* _Stated exercise_: Copy the part of the material that opens with the line containing "Cookie settings (274, 633)" and closes with the line containing "Número 257 (111, 1222)", both included, without changing anything. Omit the pictures.

* _Exercise data_:
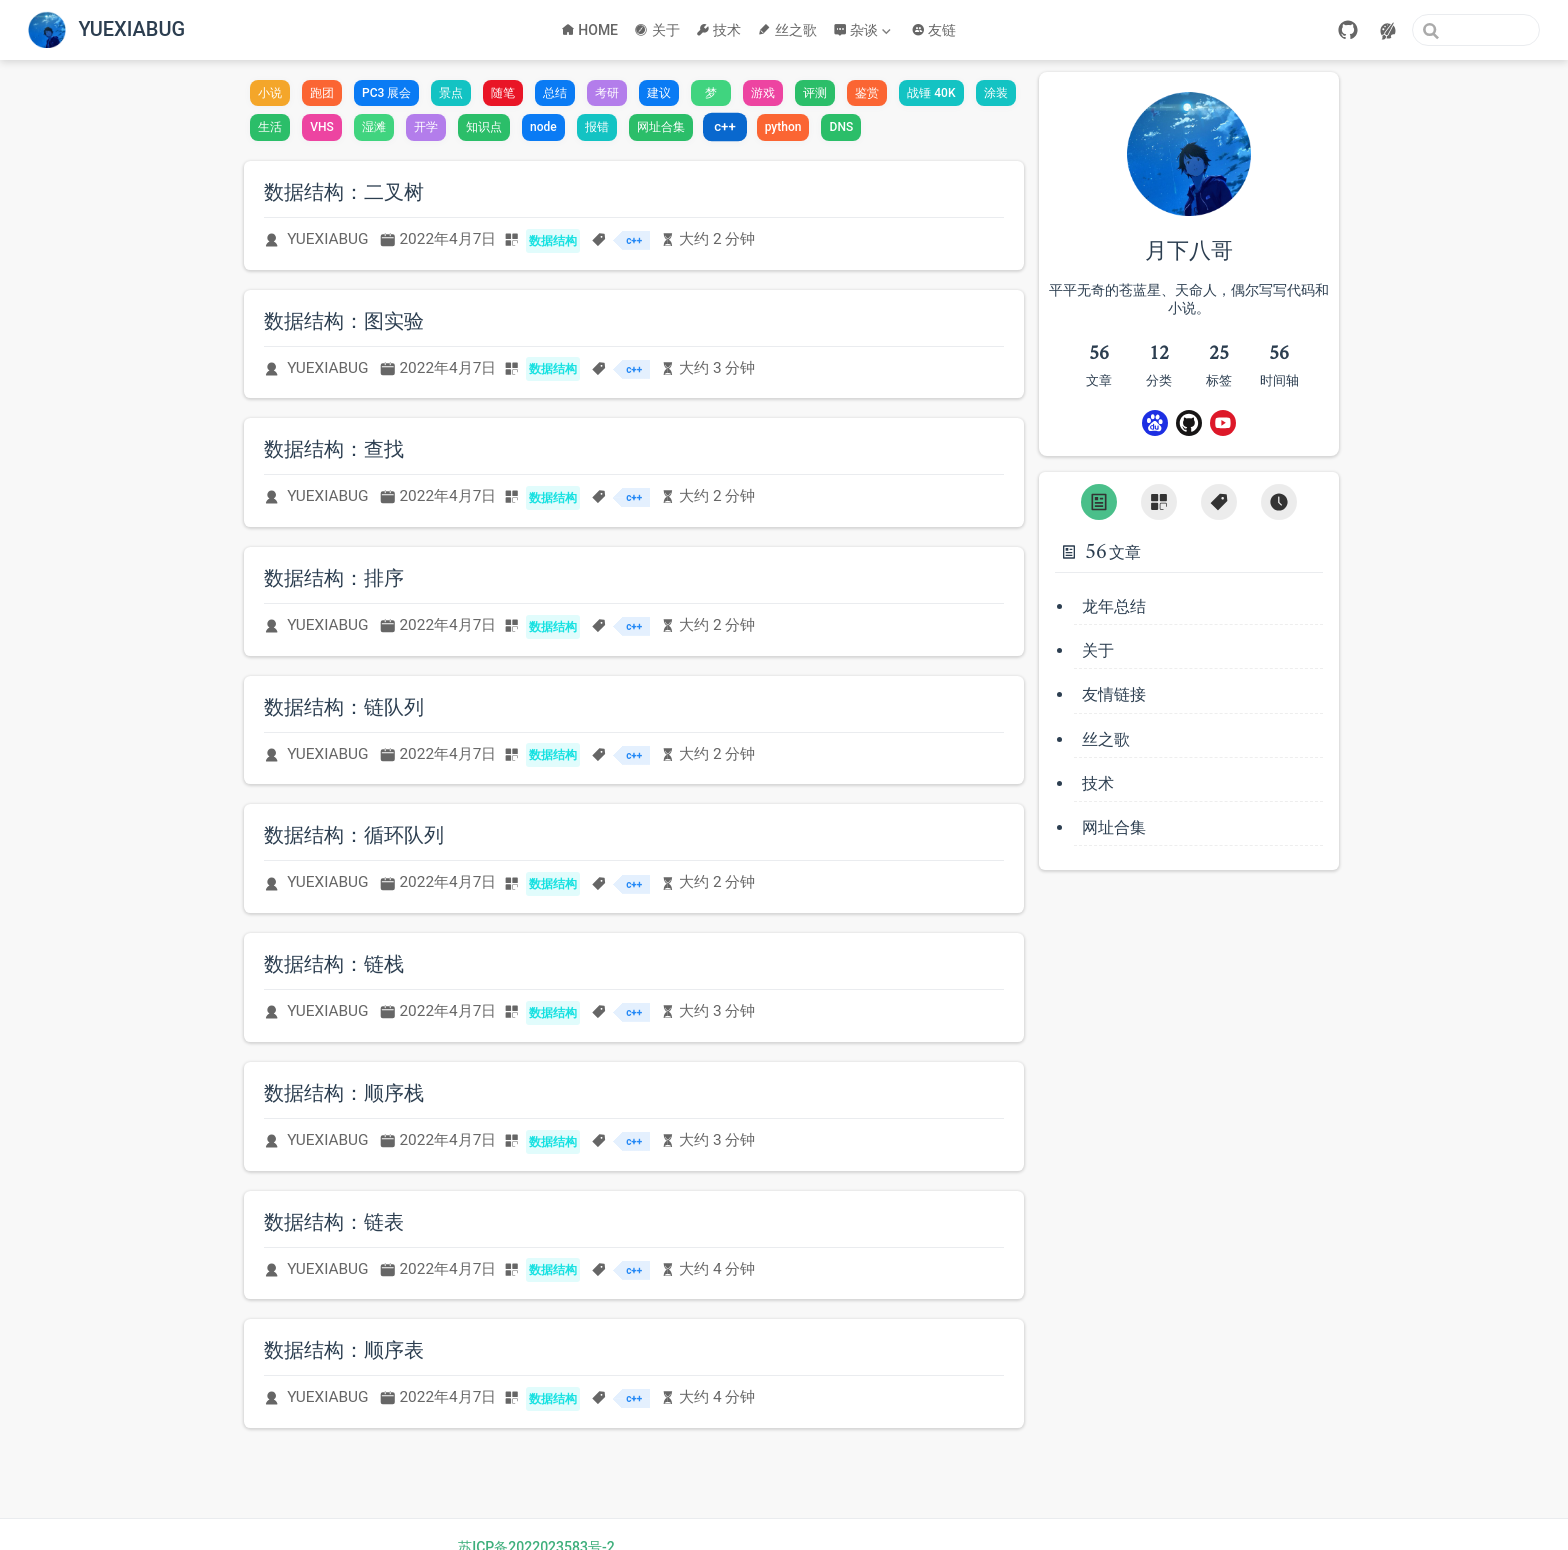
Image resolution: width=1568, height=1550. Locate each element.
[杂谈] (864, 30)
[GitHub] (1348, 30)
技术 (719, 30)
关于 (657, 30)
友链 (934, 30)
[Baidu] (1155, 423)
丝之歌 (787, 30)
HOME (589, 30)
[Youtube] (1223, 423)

---

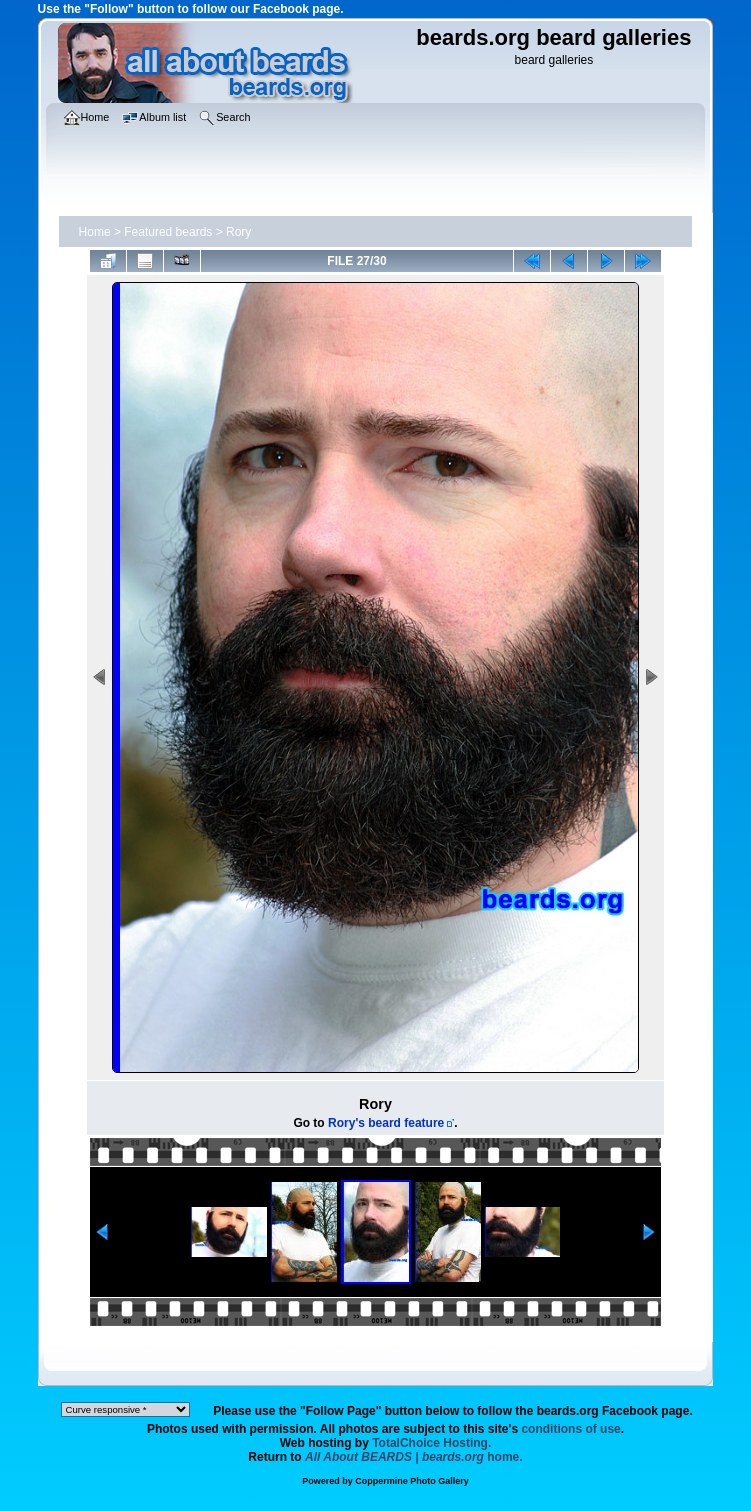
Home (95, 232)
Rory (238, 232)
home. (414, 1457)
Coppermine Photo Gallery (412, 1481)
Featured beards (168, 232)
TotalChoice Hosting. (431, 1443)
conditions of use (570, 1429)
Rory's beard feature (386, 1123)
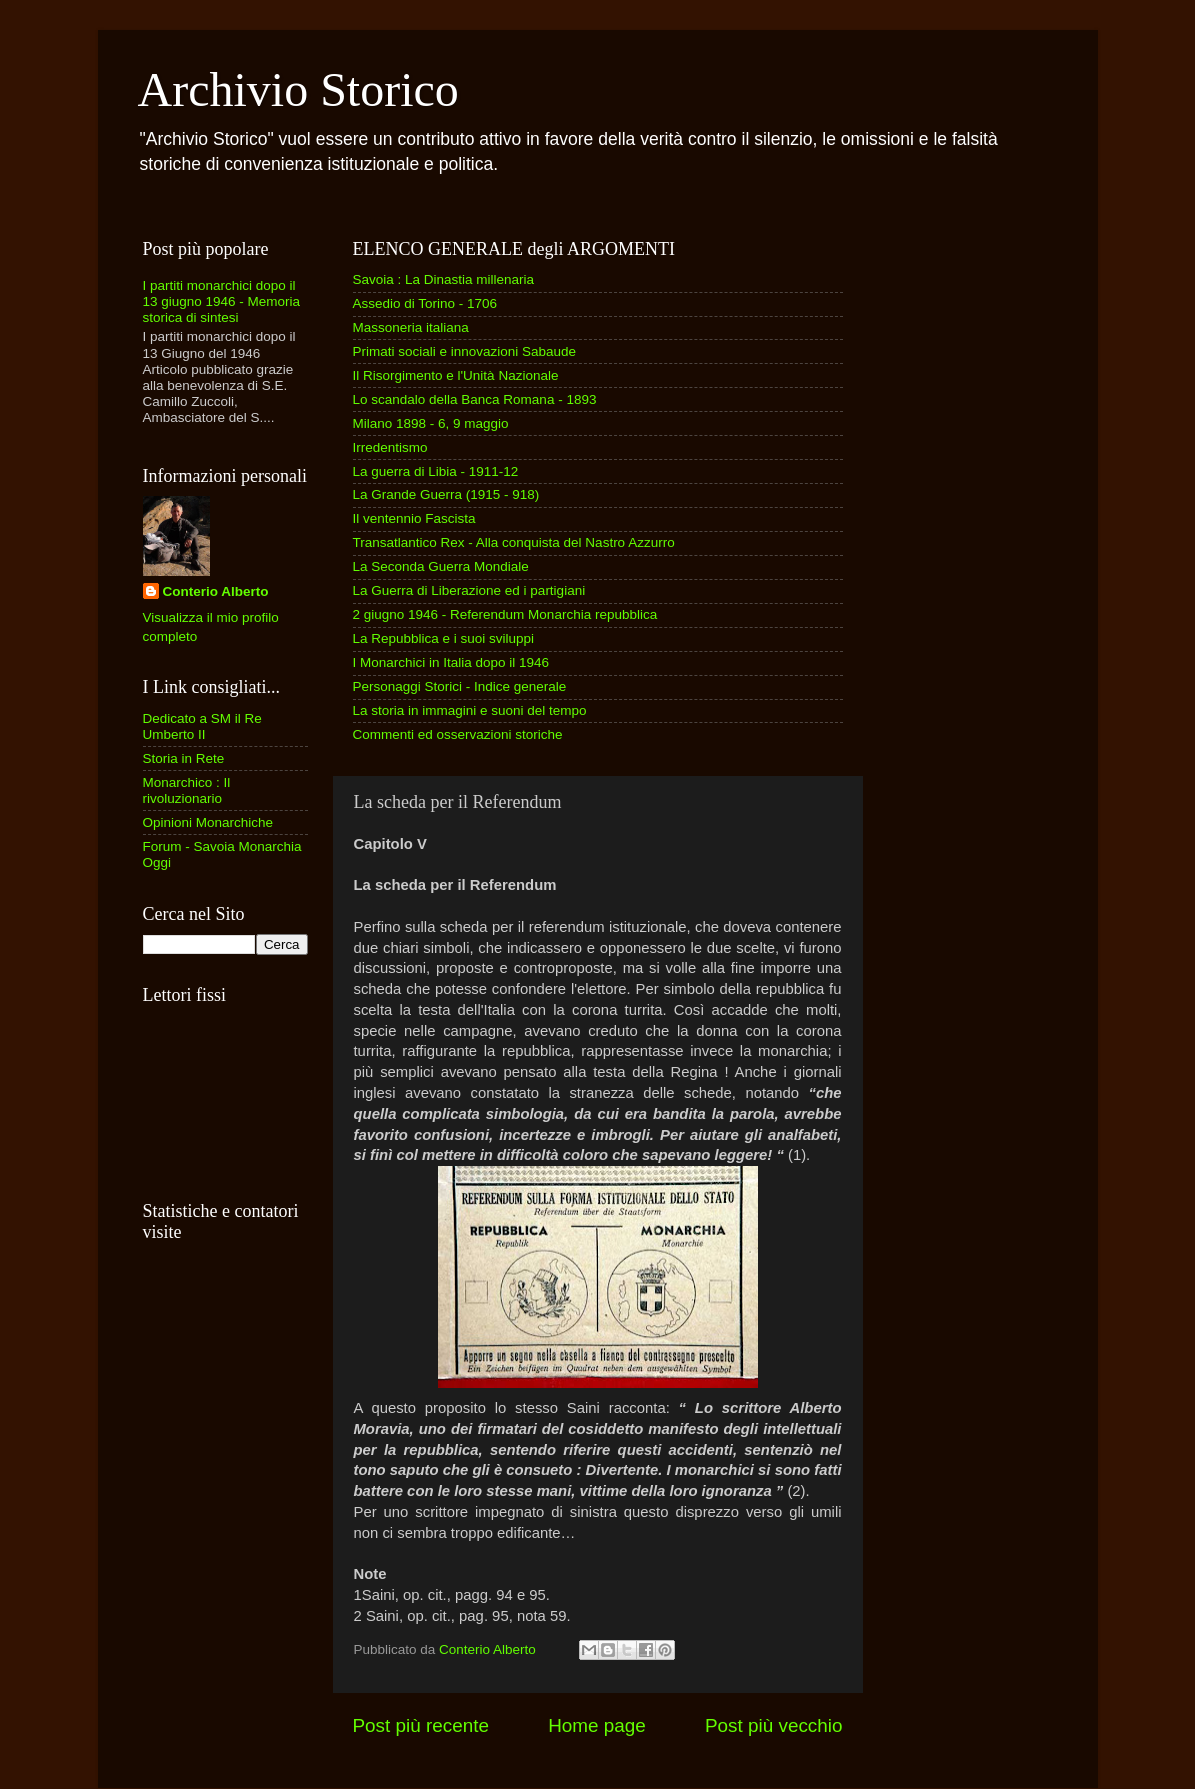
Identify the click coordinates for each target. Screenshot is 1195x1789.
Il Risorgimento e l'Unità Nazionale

---

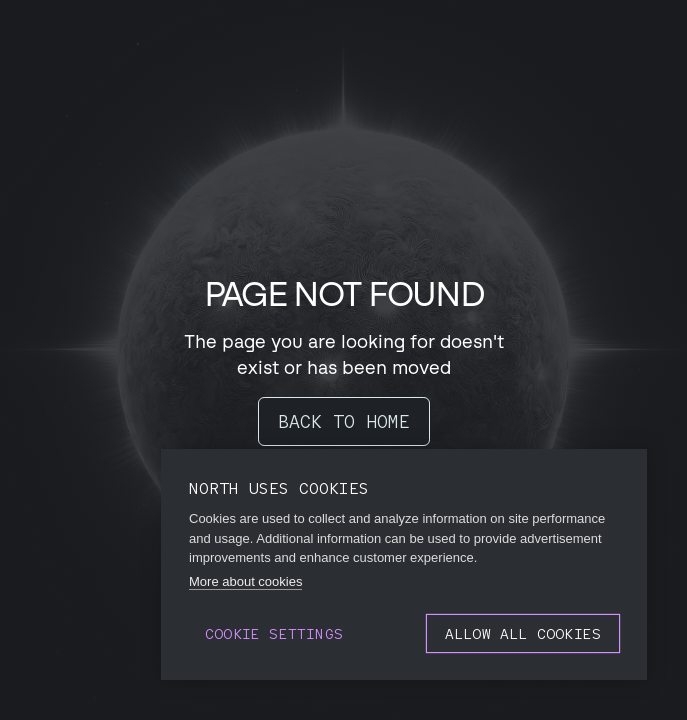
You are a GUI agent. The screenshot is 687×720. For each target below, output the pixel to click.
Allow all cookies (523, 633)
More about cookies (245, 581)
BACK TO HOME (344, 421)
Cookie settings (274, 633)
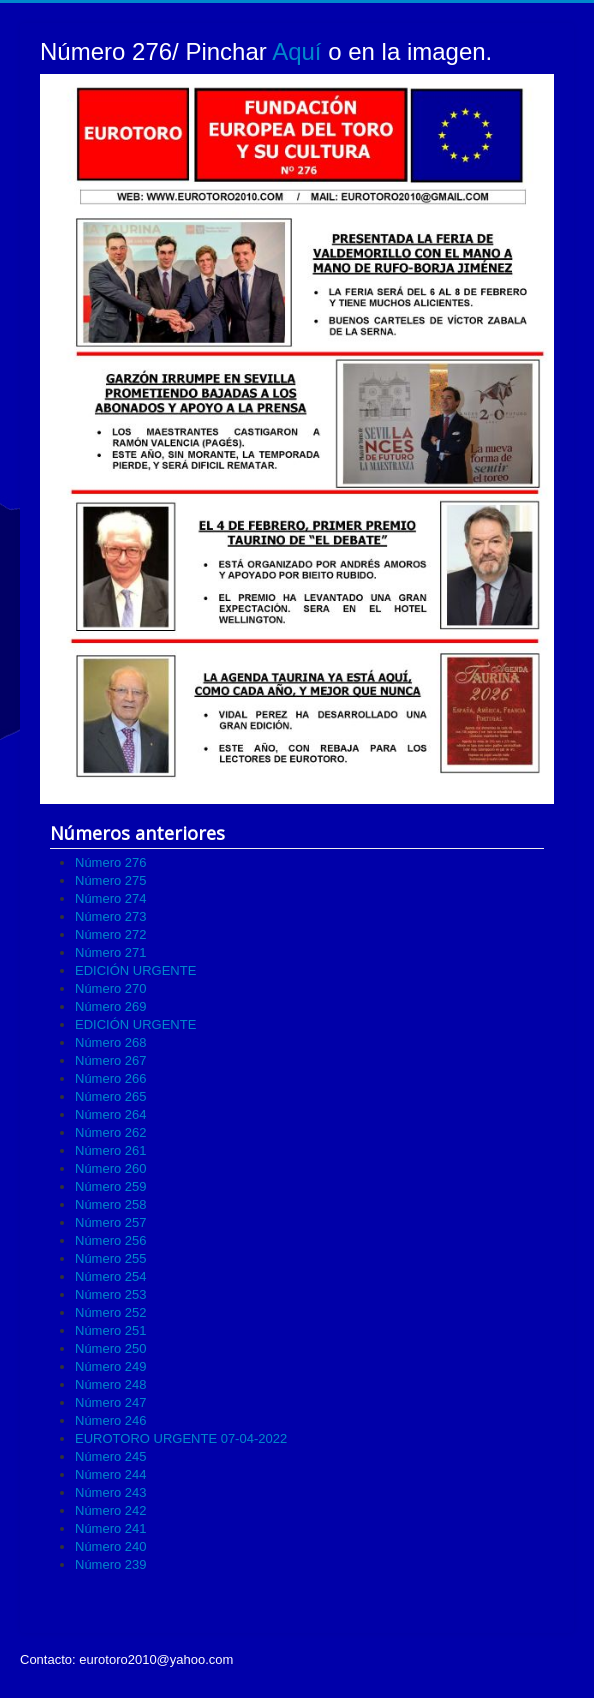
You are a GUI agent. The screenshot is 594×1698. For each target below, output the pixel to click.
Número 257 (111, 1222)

* _Response to the task_:
Cookie settings (274, 633)
You are a GUI agent. The screenshot is 594×1698. For each target below, output the pixel to click.
Número 257 (111, 1222)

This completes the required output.